I try to use custom op implementation with enabled compiled autograd and enabled autocast.
My op forward and backward are decorated with torch.cuda.amp decorators: custom_bwd, custom_fwd
Receiving the following error:
torch._dynamo.exc.InternalTorchDynamoError: dtype must be a torch.dtype (got type)
from user code:
File "<eval_with_key.8", line 16, in forward
call_backward = torch__dynamo_external_utils_call_backward(getitem_5, (getitem_3,), mm); getitem_5 = getitem_3 = mm = None
File "/home/tdomagala/.venvs/foo/lib/python3.10/site-packages/torch/_dynamo/external_utils.py", line 77, in call_backward grads = backward_fn(FakeContext(saved_tensors), *args)
File "/home/tdomagala/.venvs/foo/lib/python3.10/site/packages/torch/cuda/amp/autocast_mode.py", line 141, in decorate_bwd
with autocast(enabled=args[0]._fwd_used_autocast, dtype=args[0]._dtype):
Example code:
import torch
from torch._dynamo.utils import maybe_enable_compiled_autograd
from torch.cuda.amp import custom_bwd, custom_fwd
class CustomOp(torch.autograd.Function):
@staticmethod
@custom_fwd
def forward(ctx, i):
result = i @ i
print(f'{i.dtype=}, {result.dtype=}')
ctx.label_smoothing = 0.5
ctx.save_for_backward(result)
return result
@staticmethod
@custom_bwd
def backward(ctx, grad_output):
(result,) = ctx.saved_tensors
label_smoothing = ctx.label_smoothing
if label_smoothing > 0:
result *= 2.0
else:
result *= 3.0
return grad_output * result
def custom_function(x):
x = CustomOp.apply(x)
return x
def fn(x):
x = x * x
y = custom_function(x)
res = x @ y
return res
x = torch.randn((1000, 1000), dtype=torch.float32, device="cpu").requires_grad_(True)

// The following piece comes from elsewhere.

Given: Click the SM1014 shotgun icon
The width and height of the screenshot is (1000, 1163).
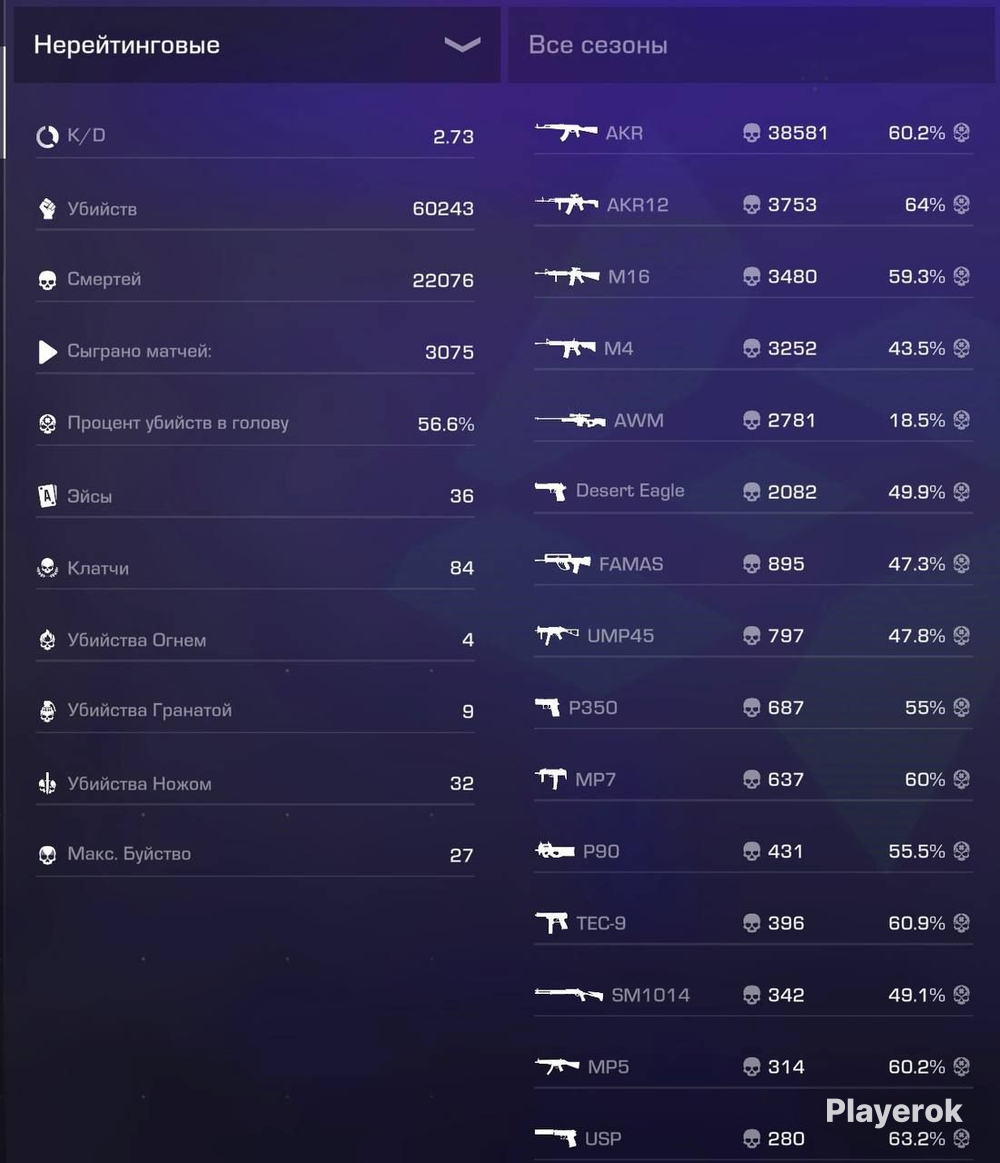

with torch.autocast(dtype=torch.bfloat16, device_type="cpu", enabled=True):
with maybe_enable_compiled_autograd(True):
fn = torch.compile(fn)
r = fn(x)
print("r.dtype", r.dtype)
print(r)
l = torch.sum(r)
l.backward()
When enabling compiled autograd having issue with dynamic attributes of FakeCtx. Not observing this problem without compiled autograd.